- To co sprawdzamy jako pierwsze?- zapytała się Wanda nie przekonana do takiego rozwiązania. Ufała Markowi i źle się czuła z tym co robią.
- Może to o ewakuacji Oscorp?- zaproponował Bucky.
- Okej, daj chwilę...- odparł Tony i zaczął machać coś na swoich chologramach. Po chwili powiedział:
- Tu się wszystko zgadza. Jest mnóstwo artykułów o nagłej ewakuacji z 2016.
- 2016?- upewnił się Clint. Stark sprawdził jeszcze raz i potwierdził skinieniem głowy. Barton spoważniał i mruknął
- Młody mówił, że to było 4 lata temu. A to wychodzi 2018...
- Mógł się pomylić o 2 lata, przecież to nie jest duża różnica, no nie?- mówiła czarodziejka, która cały czas wierzyła w niewinność młodszego.
- Nie zapomina się dnia, w którym zdobywa się super moce, Wanda...- mruknął Bucky, a jego przyjazne nastawienie do Marka runęło niczym babka z suchego piasku na plaży.

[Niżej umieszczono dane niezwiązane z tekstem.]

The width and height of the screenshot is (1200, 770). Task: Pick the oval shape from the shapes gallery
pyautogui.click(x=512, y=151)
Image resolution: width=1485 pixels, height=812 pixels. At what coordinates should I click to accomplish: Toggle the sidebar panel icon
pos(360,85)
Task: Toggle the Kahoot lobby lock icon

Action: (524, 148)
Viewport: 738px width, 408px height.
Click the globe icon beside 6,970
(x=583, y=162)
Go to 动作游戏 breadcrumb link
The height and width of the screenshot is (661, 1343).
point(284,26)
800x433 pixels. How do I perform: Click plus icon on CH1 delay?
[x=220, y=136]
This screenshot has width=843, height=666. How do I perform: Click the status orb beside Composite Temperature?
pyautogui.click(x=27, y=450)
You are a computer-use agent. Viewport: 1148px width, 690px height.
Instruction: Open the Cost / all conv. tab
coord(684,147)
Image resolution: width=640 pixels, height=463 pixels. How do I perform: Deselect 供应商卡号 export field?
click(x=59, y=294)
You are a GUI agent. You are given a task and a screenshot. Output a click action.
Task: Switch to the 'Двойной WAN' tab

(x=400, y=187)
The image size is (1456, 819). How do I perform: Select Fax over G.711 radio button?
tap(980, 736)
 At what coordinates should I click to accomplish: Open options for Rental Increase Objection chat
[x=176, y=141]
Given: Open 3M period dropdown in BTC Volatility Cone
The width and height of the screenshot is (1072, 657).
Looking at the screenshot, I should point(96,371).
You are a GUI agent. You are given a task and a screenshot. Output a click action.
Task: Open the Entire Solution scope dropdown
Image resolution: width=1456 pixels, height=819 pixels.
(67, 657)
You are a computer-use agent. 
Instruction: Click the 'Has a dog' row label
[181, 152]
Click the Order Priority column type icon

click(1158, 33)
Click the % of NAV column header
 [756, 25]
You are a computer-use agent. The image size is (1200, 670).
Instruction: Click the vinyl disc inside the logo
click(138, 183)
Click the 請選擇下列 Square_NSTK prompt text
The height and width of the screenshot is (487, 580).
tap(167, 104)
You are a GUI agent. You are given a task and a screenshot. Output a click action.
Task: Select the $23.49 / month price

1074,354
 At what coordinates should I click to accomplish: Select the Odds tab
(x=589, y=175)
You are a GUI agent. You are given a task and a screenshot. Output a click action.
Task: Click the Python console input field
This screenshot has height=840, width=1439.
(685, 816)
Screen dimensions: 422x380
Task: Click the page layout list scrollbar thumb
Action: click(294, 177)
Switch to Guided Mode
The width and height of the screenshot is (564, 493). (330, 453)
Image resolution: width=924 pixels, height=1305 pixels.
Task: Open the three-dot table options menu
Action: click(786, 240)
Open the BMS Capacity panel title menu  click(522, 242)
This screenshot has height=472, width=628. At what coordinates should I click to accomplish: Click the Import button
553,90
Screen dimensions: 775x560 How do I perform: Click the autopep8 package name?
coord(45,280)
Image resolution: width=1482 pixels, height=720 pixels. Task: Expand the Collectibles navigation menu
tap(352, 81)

- Zachowujcie się normalnie. Jak młody przyjdzie na staż to pogadamy z nim trochę inaczej.- postanowił miliarder.
***
Peter stał za barem, robiąc drinki dla klientów i myślał czy Avengers będą sprawdzać jego historię, czy nie. Jeśli tak, to będzie miał problem żeby to sprostować i zostanie tylko opcja ponownej zmiany tożsamości. Tym razem byłoby trudniej, bo gdyby ten scenariusz się sprawdził, to chłopak musiałby uciekać przed całą Tarczą.
- PANIE!!! Co pan odpierdala?!?- wrzasnął oburzony pijak, gdy rozkojarzony szatyn zaczął wylewać piwo na klienta. Peter podskoczył na nagły krzyk i odburknął:
- Strasznie pana przepraszam, już sprzątam...- pijaczyna natomiast chwiejnym krokiem wrócił do swojego stolika, mamrocząc coś pod nosem. Dziewiętnastolatek kończył już sprzątać, gdy podszedł do niego jego szef i powiedział:
- Co się z tobą dzieje Johnson? Od dobrych kilku miesięcy spóźniasz się więcej niż zwykle i jesteś strasznie rozkojarzony. Odkąd cię zatrudniłem byłeś najlepszym barmanem w mieście, a teraz nie potrafisz zrobić najprostszych drinków.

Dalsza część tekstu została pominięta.